OP, a few pp have said this already, but please don't feel that you have to battle to keep your parents in their home at all costs. It's what many elderly people say they want, but it's still not necessarily what's best for them, and in cases like yours they are not able to make good decisions for themselves anymore. It's tough to realise that you have to do that for them. But that's where lots of us find ourselves.

Waitrosescheapestvodka · 07/12/2019 15:02

Lots of people don't seem to understand frontal lobe dementia. Inhibitions go out the window. The classic presentation would be someone previously sensible and cautious suddenly buying a massive TV to watch porn on gratuitiously whilst living off a diet of vodka and smarties. It's tough.

I still voted YABU. I think you WBU to not see them, especially if they are still at home. But 9 days is a huge visit even for relatives without care needs.

I get that DF couldn't have a dry christmas, but is there a middle way? Set some limits so he has his usual level and not a massive christmas sesh?

If it feels unsafe or undoable I'd visit them christmas morning.

countrygirl99 · 07/12/2019 15:30

A lot of posters on here have clearly got their judgey pants hooked up over their ears. OP try posting on the elderly parents board. There several on there who understand.

saraclara · 07/12/2019 15:39

@ScrambledEggForBrains please read the post just above yours, where the reality of frontal lobe dementia is laid out for you. Then think again about what you posted.

Wearywithteens · 07/12/2019 15:47

This reply has been withdrawn

This has been withdrawn at the poster's request.

Niki93 · 07/12/2019 16:01

I cant help but think this is pretty brutal. They’re your parents. Dementia cant be helped, and im pretty sure if they could choose, they’d wish to not have it eithrr.

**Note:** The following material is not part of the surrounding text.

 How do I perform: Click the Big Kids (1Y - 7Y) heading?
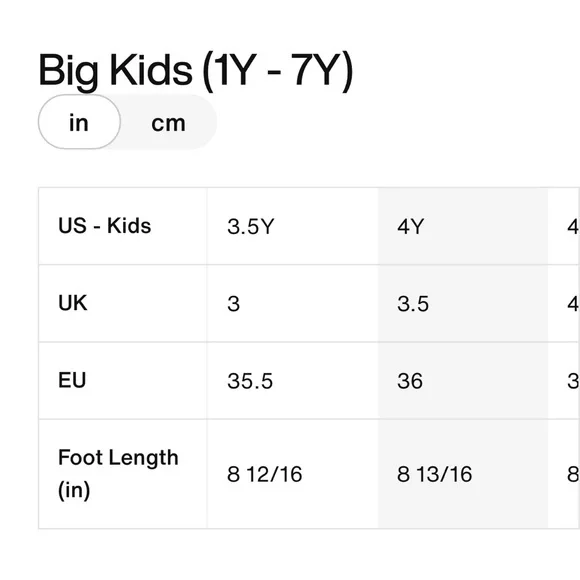tap(196, 70)
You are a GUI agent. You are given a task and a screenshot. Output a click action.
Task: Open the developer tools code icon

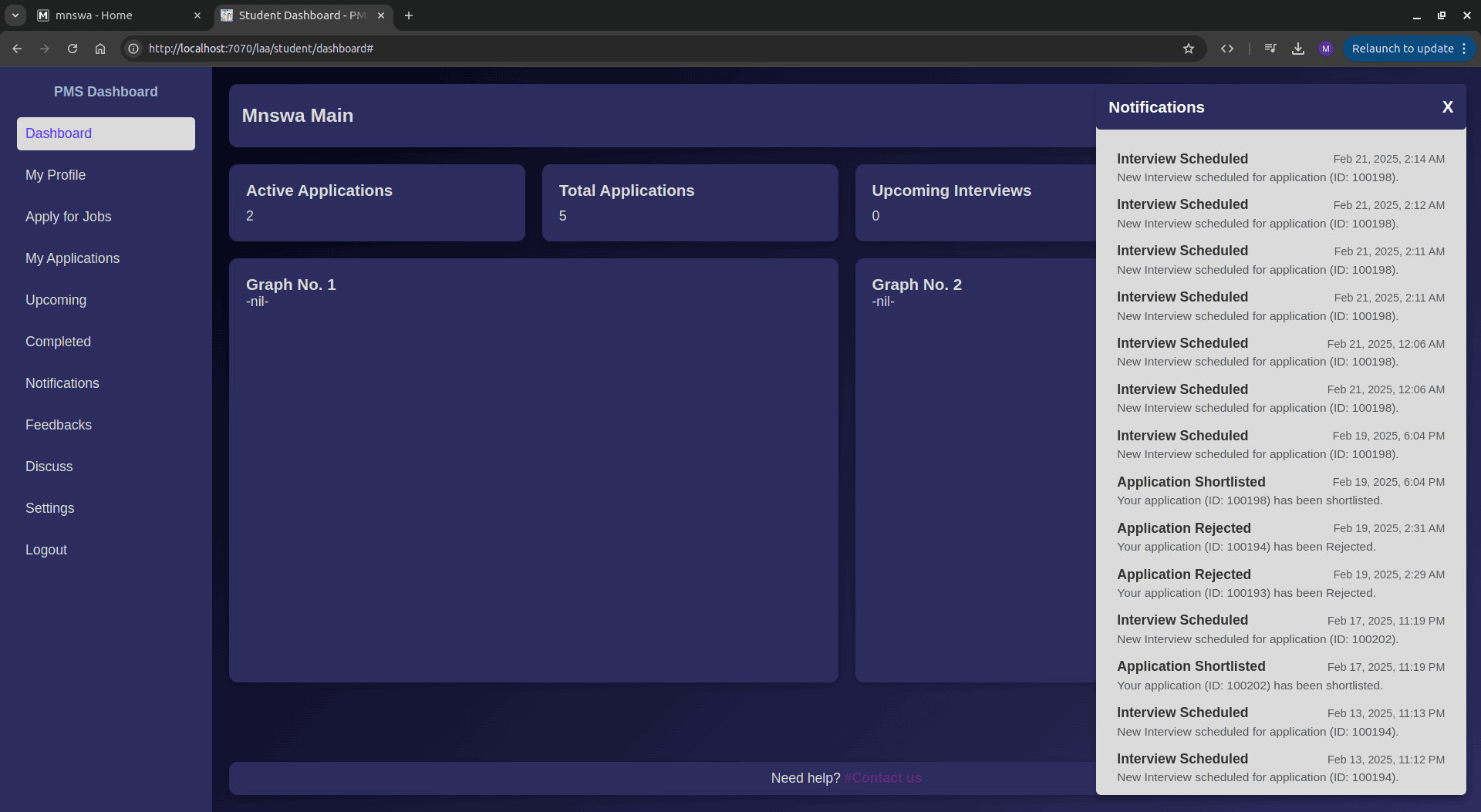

Suck it up, educate your children and be a decent person. Yes it could be awkward with their behaviour, dementia isnt easy for any party involved. But Christ almighty, its Christmas and they’re your immediate family who are clearly vulnerable/lack capacity to make their own choices. Could you imagine how you’d feel not inviting them if something was ever to happen? I do understand it will make your Christmas slightly more stressfull, but lets hope your children look after you if you get to that point in life

JacobReesClunge · 07/12/2019 16:08

Awkward? Slightly more stressful? Do you understand the condition OPs dad has?

Medievalist · 07/12/2019 16:13

@Niki93 - I have a friend who looked after her dementia-suffering dm at home. She used to pull her skirt up and try to masturbate in front of her grandchildren or whoever happened to be there. Certainly very "awkward".

Medievalist · 07/12/2019 16:17

And I repeat. My current self would on NO ACCOUNT want my future self paraded in front of loved ones if I was to develop dementia. I would much rather be remembered as I am now.